GDPR challenges for Serbian businesses and IP registries

The General Data Protection Regulation (Regulation 2016/679, 2016 OJ (L 119) 1) (GDPR) entered into force on May 25 2018. One of the major changes introduced by the GDPR is that it applies to businesses located outside the European Union if they are processing the personal data of data subjects who are in the European Union, under certain conditions. The GDPR imposes quite a challenge to companies based in Serbia whose activities fall under its scope, as they are obliged to comply with both local law and GDPR requirements.

Business challenges
The Serbian Personal Data Protection Act (PDPA) was enacted in 2009 and has not been subject to substantial change until now. It contains outdated provisions and is silent on many topics regulated by the GDPR. For example, the PDPA does not oblige businesses to appoint a data protection officer, to conduct privacy impact analysis of their data processing or to adopt privacy policies. The PDPA also does not regulate behavioural marketing, big data analytics, profiling, the Internet of Things and many other aspects of the everyday business activities of companies across different sectors. Although the PDPA’s general rules regarding data processing do apply to these areas, they are not sufficient to reliably regulate these matters, particularly in comparison with the GDPR.

Businesses operating in Serbia that fall under the application of the GDPR must adjust their activities to the GDPR requirements, primarily their online activities. Privacy policies, use of cookies and other tools for customer profiling and targeting, which are not regulated by the current Serbian data protection legislation, must be in line with the GDPR requirements.

IP implications
The application of the GDPR relates to a data subjects’ right of access to the processed data and limitations to this right. Data subjects’ right of access could lead to the disclosure of a company’s IP rights or know-how, depending on the content of the subject’s request. Fortunately, the GDPR regulates such requests, allowing access to the processed data only where it does not adversely affect the rights and freedoms of others.

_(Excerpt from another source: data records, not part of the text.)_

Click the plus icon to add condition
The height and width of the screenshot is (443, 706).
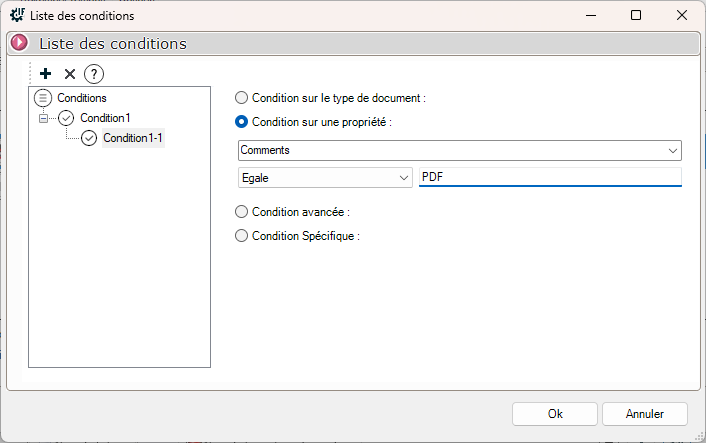point(45,74)
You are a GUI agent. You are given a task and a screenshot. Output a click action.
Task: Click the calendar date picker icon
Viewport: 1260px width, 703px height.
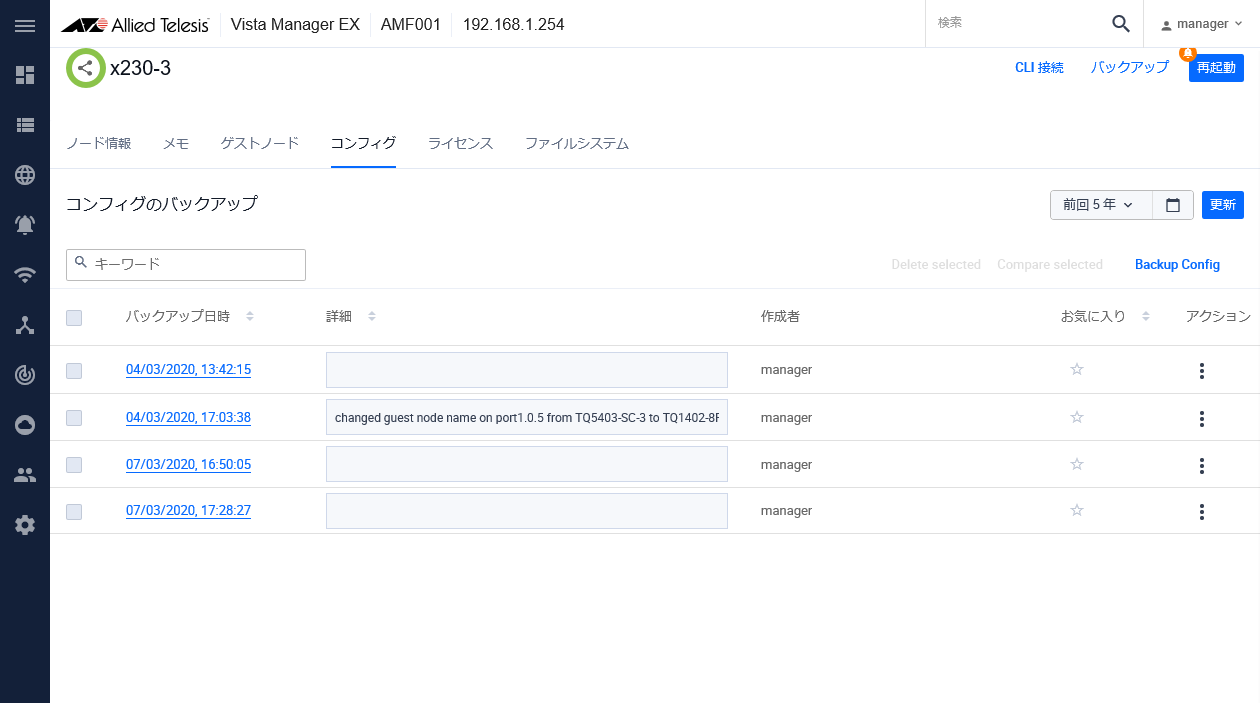tap(1173, 205)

The GDPR also affects the availability of personal data contained in official IP registers, such as the online database of trademark owners or the register of the national domain names, both of which may contain personal data. In order to comply with the GDPR, these registers must adapt to simultaneously allow access to the registries and protect personal data contained therein.

Although the GDPR is applicable only to data subjects from the European Union, it is likely that Serbian businesses which must comply with the GDPR will implement its standards, even when processing data of those not located in the European Union.

There are indications that this double regulatory regime for data protection, which will be imposed on a significant number of entities in Serbia, may not last for long; the GDPR has triggered the need for a new, up-to-date legal regime for data protection within Serbia. Several new drafts of the Personal Data Protection Act have been discussed, with the latest one containing the majority of solutions prescribed by the GDPR. The compliance requirements related to the processing of personal data in Serbia will therefore be similar to EU requirements.